Article I provides that

A blockade must not extend beyond the ports and coasts belonging to or occupied by the enemy.

No adjudicated case hangs on the point regarding a blockade of a port or coast occupied by the enemy, probably because of the well recognized ability of a belligerent to treat such occupied territory. as enemy country. In several American cases this was not even called in question. In United States v. Rice (U. S. Sup. Ct., 1819, 4 Wheaton, 246, Scott's Cas. 655), and in United States v.

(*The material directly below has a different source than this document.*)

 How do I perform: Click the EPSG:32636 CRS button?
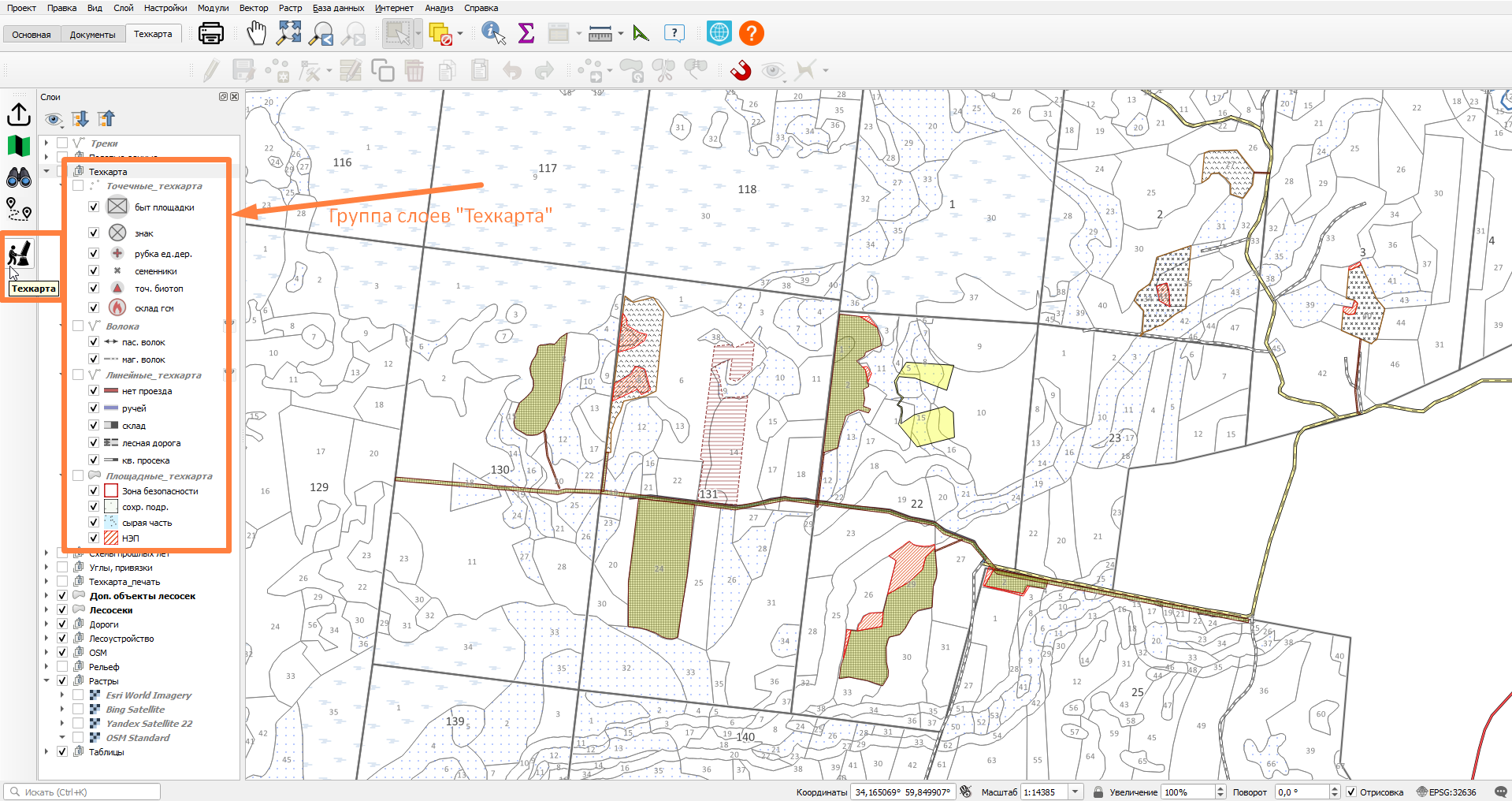click(x=1447, y=792)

Hayward (1815, 2 Gall. 485, Scott's Cas. 657), Justice Story held that Castine, Me., was British territory while occupied by military forces during the war of 1812. "By the surrender," he says, in the first case, "the inhabitants passed under a temporary allegiance to the British Government, and were bound by such laws *** as it chose to recognize and impose." In the second case it was held that Castine was to be considered a "foreign port" with reference to the nonimportation acts.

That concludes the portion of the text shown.